Its clients include members of a long list of auto racing codes, including in Formula One, NASCAR and World Rally Championship; as well as Porsche (in their 918 Spyder), Aston Martin (in the One-77 supercar) and even the US military, who have used PWR for retrofitted cooling equipment in army vehicles. It also sells its goods through retail channels.
PWR was established in 1997 by Paul Weel, a former V8 Supercar driver, and his father Kees (who also co-founded K & J Thermal Products with wife Judy).
According to Vann, the company has grown on average, year-on-year, at 20 per cent for the last four years. Demand has been stoked by greatly increased exports, with the UK and Europe big drivers in the last two years.
“When I started, exports were 45 per cent of sales and are now 82 per cent, so that’s in four-and-a-half years,” explained Vann, who came from outside the business to assist in systematising and corporatising the family-owned operation as it moved into a higher gear. In that time PWR’s headcount has also increased from 45 to 85.

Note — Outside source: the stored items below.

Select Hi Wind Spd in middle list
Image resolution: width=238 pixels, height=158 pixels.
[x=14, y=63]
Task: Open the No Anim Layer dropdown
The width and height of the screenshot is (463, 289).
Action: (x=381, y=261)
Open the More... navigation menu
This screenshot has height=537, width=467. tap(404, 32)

The company’s overseas sales achievements saw them named Australian Exporter of The Year (Small to Medium Manufacturer category) and Prime Minister’s Exporter of The Year in 2012.
PWR moved into its current home, a 7,000 square-metre, $10 million, purpose-built site at Ormeau, Queensland in 2008.

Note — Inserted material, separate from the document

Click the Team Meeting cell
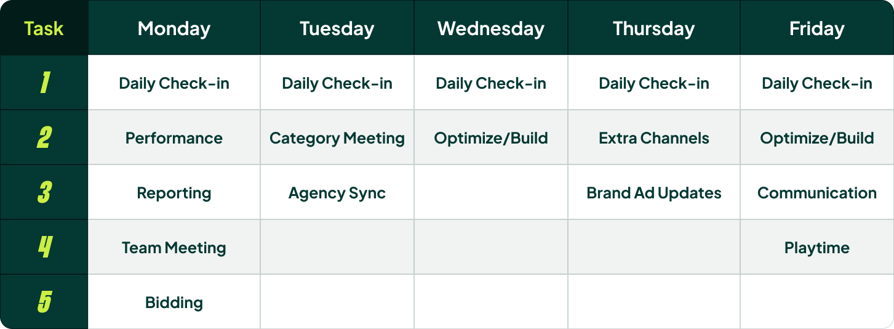 174,248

The facility also has a “full commercial kitchen,” explained Vann, and workers are served three meals a day
The integrated operation (almost everything is made on-site) includes design, an atmosphere-controlled brazing furnace for custom-creating radiator cores, a CNC machine shop, fabrication cells, and unique testing facilities, including a $1 million, 30-metre wind tunnel.
“That is capable of testing water, oil, charge air – we’re capable of testing multiple loops in a single test,” sales engineering Matthew Bryson told Manufacturers’ Monthly of the wind tunnel.

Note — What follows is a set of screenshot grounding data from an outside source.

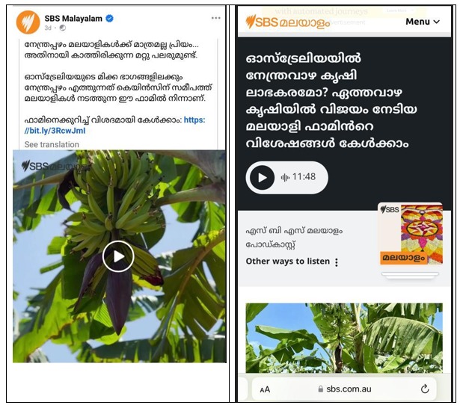This screenshot has height=405, width=460.
Task: Click the globe privacy icon beside 3d
Action: pyautogui.click(x=63, y=28)
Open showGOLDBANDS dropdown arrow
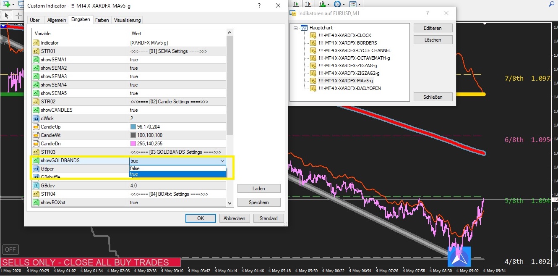 [x=222, y=160]
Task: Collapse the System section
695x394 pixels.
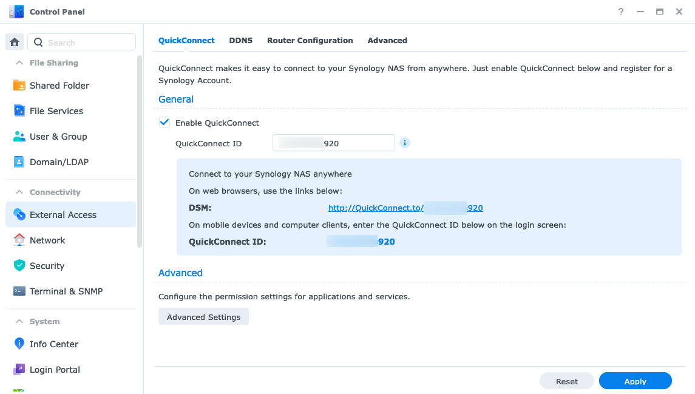Action: 19,322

“So we can simulate very closely the conditions of our products as intended to be installed, coupled with the test data we’re obviously recording.”
Manufacturing everything on site is another advantage in the demanding world of top-level auto racing. Vann mentioned this in relation to a competitor in the US, C & R Racing.
“They’re a fabrication shop,” he told Manufacturers’ Monthly.
“They’re very good at fabricating, but they’re buying the cores for the radiator from somewhere else.”
Vital to the company’s success has been its manufacturing approach, which is highly flexible as well as highly integrated.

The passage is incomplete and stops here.